● **Records for this task**
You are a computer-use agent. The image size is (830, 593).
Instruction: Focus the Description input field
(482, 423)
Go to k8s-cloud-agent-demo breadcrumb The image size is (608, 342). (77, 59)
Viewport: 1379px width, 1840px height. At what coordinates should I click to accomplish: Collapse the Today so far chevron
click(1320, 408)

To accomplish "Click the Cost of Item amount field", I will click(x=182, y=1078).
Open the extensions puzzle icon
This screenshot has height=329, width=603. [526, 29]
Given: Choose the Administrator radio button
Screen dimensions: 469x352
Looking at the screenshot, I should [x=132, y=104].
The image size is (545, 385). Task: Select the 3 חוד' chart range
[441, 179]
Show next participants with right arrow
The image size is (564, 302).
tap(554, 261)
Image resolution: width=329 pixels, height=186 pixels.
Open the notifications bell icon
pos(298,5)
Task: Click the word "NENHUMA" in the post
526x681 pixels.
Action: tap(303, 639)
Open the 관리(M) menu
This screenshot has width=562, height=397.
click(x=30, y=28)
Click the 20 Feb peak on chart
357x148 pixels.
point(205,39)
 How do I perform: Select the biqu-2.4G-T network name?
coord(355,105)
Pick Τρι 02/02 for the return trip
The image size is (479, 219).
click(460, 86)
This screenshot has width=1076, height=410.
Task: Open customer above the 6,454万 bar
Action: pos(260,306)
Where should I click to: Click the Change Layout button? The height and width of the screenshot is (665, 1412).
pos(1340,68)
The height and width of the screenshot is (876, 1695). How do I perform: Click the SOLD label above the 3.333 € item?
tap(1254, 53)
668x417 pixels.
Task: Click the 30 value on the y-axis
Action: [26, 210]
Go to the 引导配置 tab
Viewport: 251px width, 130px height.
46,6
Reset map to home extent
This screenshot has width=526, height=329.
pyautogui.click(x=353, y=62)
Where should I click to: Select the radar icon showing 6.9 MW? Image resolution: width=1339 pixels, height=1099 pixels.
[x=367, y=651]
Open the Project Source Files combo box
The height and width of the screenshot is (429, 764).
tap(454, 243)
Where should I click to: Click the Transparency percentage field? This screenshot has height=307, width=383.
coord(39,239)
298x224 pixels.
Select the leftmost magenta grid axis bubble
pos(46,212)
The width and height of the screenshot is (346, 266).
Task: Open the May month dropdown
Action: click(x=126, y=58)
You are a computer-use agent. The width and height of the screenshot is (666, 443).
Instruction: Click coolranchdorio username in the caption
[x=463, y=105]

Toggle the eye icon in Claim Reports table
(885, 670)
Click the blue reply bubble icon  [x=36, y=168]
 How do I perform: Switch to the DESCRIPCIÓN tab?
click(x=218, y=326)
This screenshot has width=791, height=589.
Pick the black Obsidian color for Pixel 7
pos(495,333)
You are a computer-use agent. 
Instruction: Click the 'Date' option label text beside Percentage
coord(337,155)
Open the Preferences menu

● **Work task**
Would you show each line of the listing above that has the string "computer"?

● **Answer to the exercise**
You are a computer-use agent. The image size is (830, 593).
You are a computer-use agent. The width and height of the screenshot is (666, 443).
You are a computer-use agent. 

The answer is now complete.